The Internet Runs on Faith: Why Physical Infrastructure Vulnerability is the Real Security Gap
- Tony Grayson
- Dec 9
- 10 min read
Updated: 4 days ago
By Tony Grayson, Tech Executive (ex-SVP Oracle, AWS, Meta) & Former Nuclear Submarine Commander
The Illusion of Data Center Security
There is a dirty secret the data center industry doesn’t like to discuss: all the biometric scanners, mantrap doors, armed guards, and compliance certifications in the world can’t protect you from the vulnerabilities that actually matter.
I’ve spent my career building, operating, and leading infrastructure at the world’s largest scale...from commanding nuclear submarines to managing hyperscale data centers. I’ve managed billion-dollar infrastructure portfolios and led large teams. Based on that operational reality, I can tell you something that should keep infrastructure executives up at night: Data center security is essentially an illusion.
The industry has spent billions fortifying the "castles" (the facilities) while leaving the "roads" (the physical infrastructure) leading to them utterly exposed.

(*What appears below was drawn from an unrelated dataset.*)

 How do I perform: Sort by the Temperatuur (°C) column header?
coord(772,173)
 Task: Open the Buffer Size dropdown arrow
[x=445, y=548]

We have focused on cybersecurity and access control, overlooking the fragility of the physical layer.
Physical Infrastructure Vulnerability: Why Redundancy is a Myth
Why is Northern Virginia (Ashburn) a single point of failure? The industry often cites that 70% of global internet traffic flows through Ashburn. While analysts at TeleGeography estimate the real number is closer to 25% of North American capacity and 13% globally, the concentration risk remains terrifying.
The vulnerability isn't just in the data halls; it is in the fiber-conduit convergence underground.
The Manhole Vulnerability
The Short Answer: While network diagrams show redundancy, physical fiber paths often converge in the same underground conduits, meaning a single physical attack can sever all "redundant" connections.

Most executives believe their network architecture diagram shows redundant connectivity because it shows two distinct lines. In reality, the fiber connecting the world’s data centers often runs through the same physical manholes.
Why does critical infrastructure converge in the same place?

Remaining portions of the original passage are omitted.